In general, you can't know whether two coordinate systems describe the same geometry.
This is a slightly surprising result, but it comes down to various computability results on the decidability of the equivalence of expressions: I think the key thing is Richardson's theorem which says that it is undecidable, in general, whether two expressions are equivalent, even if those expressions are only mildly complicated (certainly the kind of expressions that occur in practice are complicated enough). This is why, for instance, simplification in computer algebra systems is hard (and not possible in general).
So, in general, given two coordinate systems, with the metric expressed in each system, you can't know if they represent the same geometry. Or to be precise, there is no algorithm which will tell you this (perhaps a human could know by magic or something).
This has turned out to matter in the past. In particular, in GR, there is the problem of enumerating and classifying exact solutions to the field equations: given a solution (expressed as a coordinate system and a metric), how do you know if it is a really new solution, or whether it is an old one dressed up in new coordinates? Well, in general, you can't know.
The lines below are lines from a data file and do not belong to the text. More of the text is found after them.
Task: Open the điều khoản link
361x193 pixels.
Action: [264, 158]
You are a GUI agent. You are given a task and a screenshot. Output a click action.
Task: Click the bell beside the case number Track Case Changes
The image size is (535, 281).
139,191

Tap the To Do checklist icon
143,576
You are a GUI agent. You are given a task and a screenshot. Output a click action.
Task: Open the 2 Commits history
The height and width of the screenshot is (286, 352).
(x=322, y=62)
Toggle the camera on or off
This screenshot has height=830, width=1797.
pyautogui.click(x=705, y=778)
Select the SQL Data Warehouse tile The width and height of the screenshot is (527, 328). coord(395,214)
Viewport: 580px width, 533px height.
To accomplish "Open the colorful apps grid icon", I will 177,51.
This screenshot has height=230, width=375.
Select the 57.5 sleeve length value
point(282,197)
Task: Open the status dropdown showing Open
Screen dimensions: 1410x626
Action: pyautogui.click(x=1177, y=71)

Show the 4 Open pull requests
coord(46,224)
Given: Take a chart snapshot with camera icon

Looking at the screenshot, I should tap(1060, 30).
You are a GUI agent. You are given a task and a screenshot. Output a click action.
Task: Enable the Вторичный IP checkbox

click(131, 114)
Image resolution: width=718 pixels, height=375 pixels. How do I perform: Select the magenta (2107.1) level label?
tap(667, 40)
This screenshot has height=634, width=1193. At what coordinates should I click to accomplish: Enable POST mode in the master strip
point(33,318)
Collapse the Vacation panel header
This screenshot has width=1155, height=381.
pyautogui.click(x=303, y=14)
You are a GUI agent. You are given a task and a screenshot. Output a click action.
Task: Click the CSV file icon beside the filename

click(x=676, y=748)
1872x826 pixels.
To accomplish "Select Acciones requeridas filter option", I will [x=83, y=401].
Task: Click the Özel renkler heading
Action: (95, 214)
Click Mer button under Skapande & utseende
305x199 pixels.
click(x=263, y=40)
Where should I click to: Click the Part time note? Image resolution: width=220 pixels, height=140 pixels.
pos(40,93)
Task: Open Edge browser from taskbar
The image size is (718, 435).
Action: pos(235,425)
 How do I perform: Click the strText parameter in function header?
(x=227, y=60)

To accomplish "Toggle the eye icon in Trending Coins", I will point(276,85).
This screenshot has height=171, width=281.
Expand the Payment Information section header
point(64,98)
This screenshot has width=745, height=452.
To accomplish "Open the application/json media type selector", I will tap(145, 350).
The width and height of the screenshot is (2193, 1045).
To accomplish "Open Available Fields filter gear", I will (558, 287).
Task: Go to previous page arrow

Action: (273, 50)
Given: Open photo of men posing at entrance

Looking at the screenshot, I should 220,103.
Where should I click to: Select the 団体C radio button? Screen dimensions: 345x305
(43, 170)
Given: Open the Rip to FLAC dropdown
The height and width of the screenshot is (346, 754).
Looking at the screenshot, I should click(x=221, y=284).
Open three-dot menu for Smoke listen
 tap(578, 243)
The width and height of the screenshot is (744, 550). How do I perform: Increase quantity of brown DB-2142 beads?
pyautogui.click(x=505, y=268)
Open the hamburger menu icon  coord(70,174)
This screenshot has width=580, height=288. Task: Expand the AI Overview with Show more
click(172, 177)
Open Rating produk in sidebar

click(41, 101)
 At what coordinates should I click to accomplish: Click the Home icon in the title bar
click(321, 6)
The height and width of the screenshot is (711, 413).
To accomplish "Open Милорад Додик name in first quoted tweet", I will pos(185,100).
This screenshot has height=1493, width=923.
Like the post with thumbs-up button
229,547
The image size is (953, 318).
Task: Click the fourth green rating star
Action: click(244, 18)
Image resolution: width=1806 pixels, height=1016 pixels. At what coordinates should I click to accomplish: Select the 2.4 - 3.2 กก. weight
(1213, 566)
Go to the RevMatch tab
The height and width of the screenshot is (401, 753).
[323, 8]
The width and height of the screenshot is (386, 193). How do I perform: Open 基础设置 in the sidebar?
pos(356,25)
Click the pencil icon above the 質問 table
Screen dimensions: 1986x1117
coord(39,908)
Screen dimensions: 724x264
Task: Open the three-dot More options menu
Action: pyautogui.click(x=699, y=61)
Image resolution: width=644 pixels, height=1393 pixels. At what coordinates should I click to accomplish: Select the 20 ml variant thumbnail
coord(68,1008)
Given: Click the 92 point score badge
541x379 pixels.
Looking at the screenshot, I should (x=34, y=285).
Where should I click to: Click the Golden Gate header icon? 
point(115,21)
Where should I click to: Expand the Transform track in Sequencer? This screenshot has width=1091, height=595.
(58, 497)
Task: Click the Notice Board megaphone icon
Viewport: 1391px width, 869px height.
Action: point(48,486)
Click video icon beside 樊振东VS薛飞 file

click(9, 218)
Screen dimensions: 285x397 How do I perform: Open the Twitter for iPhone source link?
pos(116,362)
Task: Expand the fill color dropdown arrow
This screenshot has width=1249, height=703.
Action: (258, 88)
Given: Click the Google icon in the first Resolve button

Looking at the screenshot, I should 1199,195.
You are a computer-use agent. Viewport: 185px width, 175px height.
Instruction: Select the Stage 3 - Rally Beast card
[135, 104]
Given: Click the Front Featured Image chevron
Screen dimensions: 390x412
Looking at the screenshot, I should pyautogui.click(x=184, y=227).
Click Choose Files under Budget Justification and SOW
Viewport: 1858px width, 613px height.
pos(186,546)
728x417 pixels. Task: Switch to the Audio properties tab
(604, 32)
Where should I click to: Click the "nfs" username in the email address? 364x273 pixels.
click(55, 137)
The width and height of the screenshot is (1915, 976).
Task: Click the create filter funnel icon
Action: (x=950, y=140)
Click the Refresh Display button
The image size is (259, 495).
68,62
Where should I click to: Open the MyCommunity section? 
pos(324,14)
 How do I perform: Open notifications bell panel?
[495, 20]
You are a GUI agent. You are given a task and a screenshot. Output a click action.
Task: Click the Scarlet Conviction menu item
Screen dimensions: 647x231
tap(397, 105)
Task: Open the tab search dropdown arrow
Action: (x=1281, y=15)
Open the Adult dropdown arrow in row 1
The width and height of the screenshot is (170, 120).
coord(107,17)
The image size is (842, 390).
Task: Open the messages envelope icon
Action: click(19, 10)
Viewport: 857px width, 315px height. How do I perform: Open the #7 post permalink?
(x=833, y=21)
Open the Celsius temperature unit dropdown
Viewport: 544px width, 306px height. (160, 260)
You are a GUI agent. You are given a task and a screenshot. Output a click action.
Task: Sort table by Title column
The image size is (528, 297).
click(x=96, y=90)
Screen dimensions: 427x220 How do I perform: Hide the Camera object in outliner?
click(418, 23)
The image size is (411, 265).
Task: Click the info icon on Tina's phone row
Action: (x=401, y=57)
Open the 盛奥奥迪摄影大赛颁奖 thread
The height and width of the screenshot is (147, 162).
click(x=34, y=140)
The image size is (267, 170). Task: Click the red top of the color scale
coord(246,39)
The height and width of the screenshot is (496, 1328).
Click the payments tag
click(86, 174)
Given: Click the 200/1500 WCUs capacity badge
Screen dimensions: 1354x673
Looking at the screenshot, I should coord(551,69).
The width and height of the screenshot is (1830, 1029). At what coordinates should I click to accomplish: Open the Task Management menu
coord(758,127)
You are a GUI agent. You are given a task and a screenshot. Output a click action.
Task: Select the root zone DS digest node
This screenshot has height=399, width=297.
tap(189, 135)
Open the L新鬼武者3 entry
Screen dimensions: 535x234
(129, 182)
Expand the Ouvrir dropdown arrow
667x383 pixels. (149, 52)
But, of course, in very many cases, you can know, and there was a considerable effort in the 1980s to design tools which, given two solutions, would try to infer whether they were the same, sometimes with some manual intervention. I worked slightly on some of these tools.
Note, what I am not saying is that you can never know: very often you can: I am saying that you can't always know, because there's a halting problem, and further that this can matter.
A very good case when you can know is where you are given an explicit mapping from one coordinate system to the other, of course: you can check what happens to the form of the metric in that case, and check it's the same as the form in the new coordinate system. The problem arises when you don't know the mapping.
There is a Wikipedia page on exact solutions which probably has some good references. In particular I suspect that the Exact Solutions of Einstein's Field Equations (2nd edn.) by Stephani, H.; Kramer, D.; MacCallum, M.; Hoenselaers, C.; & Herlt, E is a good reference, although I do not own a copy.